Crystallization of strongly interacting photons in a nonlinear optical fibre. D. E. Chang, V. Gritsev, G. Morigi, V. Vuletic, M. D. Lukin and E. A. Demler in Nature Phys. 4:884 (2008). What the paper says!?
This paper discusses Lieb-Liniger and Tonks-Girardeau physics with what the Authors call "optical photons", based on the EIT Rydberg blockade mechanism. Although this is in space, their focus is on eventual temporal correlations:
«a quantum light field can undergo fermionization in such one-dimensional media, which can be probed via standard photon correlation measurements.»
This is of special interest to us viz our photon liquefaction, to which it seems to map directly:
«This system would correspond to nonlinear quantum optics in its extreme, in which individual photons behave as impenetrable particles. In this limit, an optical pulse separates into non-overlapping wave packets of individual photons, and a ‘crystal of photons’ ensues.

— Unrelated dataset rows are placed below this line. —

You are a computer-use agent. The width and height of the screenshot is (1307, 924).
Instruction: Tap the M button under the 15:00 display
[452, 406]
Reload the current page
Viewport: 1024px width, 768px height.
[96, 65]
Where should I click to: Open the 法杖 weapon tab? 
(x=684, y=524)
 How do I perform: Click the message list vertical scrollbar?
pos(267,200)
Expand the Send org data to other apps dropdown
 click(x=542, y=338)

During this stage, any spatial correlations that formed in the polaritons while evolving under the NLSE are directly mapped into temporal correlations (at a common point in space) of purely outgoing photons, which can be measured using standard quantum optical techniques.
although they speak of "crystals", their description is really similar to the one we made that refers to a liquid:
They also give us a name for the oscillations: Friedel oscillations.[1]